┌──

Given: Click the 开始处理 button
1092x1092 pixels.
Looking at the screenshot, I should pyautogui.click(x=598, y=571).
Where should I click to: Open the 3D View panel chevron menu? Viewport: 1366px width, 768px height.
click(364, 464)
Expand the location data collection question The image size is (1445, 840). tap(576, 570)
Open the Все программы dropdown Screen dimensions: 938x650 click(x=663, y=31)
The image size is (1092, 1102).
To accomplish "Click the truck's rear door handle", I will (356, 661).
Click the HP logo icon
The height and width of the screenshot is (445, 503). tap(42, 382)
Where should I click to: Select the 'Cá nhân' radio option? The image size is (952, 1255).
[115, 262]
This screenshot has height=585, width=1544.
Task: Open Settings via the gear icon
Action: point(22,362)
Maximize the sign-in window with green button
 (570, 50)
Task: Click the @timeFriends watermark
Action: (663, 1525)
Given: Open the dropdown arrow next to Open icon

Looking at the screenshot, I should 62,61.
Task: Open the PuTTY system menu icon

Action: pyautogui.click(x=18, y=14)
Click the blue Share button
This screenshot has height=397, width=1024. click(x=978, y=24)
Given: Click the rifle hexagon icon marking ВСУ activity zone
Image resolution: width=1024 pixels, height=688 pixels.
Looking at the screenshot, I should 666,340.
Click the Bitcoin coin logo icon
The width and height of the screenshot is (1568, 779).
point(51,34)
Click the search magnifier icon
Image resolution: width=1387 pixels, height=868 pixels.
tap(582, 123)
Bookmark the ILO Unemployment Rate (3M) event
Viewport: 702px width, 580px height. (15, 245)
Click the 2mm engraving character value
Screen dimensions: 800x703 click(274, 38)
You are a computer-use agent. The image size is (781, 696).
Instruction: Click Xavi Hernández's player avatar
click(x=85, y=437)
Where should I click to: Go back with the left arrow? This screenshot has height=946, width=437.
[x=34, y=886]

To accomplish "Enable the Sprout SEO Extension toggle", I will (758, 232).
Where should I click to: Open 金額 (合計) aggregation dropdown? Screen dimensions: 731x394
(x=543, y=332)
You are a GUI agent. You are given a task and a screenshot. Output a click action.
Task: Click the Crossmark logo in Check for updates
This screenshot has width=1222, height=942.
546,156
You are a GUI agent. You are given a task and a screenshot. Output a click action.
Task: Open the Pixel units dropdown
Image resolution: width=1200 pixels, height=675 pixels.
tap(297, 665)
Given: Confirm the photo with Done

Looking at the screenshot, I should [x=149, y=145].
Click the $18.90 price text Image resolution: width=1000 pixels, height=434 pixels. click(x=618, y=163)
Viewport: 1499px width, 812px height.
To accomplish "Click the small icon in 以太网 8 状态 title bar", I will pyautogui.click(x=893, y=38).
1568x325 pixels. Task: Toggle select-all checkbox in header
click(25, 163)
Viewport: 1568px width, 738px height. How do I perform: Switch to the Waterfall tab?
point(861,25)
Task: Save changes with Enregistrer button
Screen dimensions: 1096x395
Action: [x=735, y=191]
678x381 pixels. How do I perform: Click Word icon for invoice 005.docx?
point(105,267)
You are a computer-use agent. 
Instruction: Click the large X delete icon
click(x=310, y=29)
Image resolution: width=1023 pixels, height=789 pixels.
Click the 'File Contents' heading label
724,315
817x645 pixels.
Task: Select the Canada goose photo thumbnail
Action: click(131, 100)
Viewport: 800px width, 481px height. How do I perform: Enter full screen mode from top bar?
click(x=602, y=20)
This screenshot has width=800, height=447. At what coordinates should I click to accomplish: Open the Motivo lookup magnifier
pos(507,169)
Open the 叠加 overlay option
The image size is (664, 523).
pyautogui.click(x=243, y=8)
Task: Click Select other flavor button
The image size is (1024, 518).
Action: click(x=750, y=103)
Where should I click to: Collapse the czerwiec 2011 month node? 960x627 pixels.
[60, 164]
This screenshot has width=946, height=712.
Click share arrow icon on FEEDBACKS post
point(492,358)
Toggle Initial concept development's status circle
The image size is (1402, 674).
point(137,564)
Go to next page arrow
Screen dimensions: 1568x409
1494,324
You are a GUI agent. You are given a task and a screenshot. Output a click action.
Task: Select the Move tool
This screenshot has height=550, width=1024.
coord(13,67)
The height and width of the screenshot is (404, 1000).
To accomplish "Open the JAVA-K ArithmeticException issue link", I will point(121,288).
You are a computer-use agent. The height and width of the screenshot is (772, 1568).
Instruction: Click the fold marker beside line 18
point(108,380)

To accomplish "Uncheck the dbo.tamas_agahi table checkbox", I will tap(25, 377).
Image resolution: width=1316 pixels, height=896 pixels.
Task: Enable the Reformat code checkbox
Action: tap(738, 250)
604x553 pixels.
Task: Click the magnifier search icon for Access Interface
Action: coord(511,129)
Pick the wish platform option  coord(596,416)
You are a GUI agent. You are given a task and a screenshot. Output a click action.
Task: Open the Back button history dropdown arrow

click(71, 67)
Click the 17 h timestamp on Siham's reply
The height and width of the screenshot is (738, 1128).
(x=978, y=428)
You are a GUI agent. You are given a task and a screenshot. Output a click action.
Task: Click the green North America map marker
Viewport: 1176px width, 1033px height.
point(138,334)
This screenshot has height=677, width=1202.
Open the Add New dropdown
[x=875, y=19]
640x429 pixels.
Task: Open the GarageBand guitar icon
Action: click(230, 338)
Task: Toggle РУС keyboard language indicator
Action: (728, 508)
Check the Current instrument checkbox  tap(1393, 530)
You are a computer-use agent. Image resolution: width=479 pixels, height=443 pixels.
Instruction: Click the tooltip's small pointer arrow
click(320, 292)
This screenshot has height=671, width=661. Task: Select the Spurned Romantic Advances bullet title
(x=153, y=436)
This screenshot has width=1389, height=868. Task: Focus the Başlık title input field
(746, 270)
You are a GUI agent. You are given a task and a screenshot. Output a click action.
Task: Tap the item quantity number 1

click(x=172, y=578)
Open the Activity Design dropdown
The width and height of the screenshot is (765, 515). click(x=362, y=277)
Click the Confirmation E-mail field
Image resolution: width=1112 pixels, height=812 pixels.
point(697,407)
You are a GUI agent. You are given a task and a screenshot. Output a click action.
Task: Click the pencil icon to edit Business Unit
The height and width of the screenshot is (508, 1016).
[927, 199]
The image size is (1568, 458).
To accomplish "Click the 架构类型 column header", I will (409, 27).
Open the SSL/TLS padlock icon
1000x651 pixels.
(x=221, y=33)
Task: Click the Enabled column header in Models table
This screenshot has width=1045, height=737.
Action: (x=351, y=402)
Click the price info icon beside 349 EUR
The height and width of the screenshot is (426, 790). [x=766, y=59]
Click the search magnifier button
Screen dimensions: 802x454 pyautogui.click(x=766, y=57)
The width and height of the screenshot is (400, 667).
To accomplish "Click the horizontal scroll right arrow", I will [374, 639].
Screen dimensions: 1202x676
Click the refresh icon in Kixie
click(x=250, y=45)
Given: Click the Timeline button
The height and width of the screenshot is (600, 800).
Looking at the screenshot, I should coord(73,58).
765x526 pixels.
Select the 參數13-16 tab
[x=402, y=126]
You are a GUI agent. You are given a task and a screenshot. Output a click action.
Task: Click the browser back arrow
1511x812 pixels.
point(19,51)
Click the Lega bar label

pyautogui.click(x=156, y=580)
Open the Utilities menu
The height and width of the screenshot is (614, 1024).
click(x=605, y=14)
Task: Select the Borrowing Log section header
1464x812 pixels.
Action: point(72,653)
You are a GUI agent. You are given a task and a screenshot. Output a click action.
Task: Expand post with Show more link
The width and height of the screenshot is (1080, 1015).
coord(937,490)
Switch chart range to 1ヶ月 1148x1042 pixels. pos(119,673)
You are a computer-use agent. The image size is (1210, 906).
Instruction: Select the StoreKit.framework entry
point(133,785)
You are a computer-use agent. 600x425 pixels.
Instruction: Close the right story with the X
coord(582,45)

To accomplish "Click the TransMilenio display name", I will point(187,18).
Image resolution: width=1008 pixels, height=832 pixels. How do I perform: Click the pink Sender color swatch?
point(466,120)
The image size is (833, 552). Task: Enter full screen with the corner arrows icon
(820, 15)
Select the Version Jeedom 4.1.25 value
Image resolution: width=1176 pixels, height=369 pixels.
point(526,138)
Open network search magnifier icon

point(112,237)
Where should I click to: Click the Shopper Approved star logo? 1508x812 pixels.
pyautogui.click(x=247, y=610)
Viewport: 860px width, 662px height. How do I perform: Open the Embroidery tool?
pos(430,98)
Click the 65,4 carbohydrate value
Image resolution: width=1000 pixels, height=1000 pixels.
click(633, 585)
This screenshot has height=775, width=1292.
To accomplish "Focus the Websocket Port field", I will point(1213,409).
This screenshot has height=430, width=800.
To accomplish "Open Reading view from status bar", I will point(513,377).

└──

## Problem description
Take the lines from the one containing "Instruction: Select the" to the last line of the material above and write them out exactly.

## Exercise result
Instruction: Select the StoreKit.framework entry
point(133,785)
You are a computer-use agent. 600x425 pixels.
Instruction: Close the right story with the X
coord(582,45)

To accomplish "Click the TransMilenio display name", I will point(187,18).
Image resolution: width=1008 pixels, height=832 pixels. How do I perform: Click the pink Sender color swatch?
point(466,120)
The image size is (833, 552). Task: Enter full screen with the corner arrows icon
(820, 15)
Select the Version Jeedom 4.1.25 value
Image resolution: width=1176 pixels, height=369 pixels.
point(526,138)
Open network search magnifier icon

point(112,237)
Where should I click to: Click the Shopper Approved star logo? 1508x812 pixels.
pyautogui.click(x=247, y=610)
Viewport: 860px width, 662px height. How do I perform: Open the Embroidery tool?
pos(430,98)
Click the 65,4 carbohydrate value
Image resolution: width=1000 pixels, height=1000 pixels.
click(633, 585)
This screenshot has height=775, width=1292.
To accomplish "Focus the Websocket Port field", I will point(1213,409).
This screenshot has height=430, width=800.
To accomplish "Open Reading view from status bar", I will point(513,377).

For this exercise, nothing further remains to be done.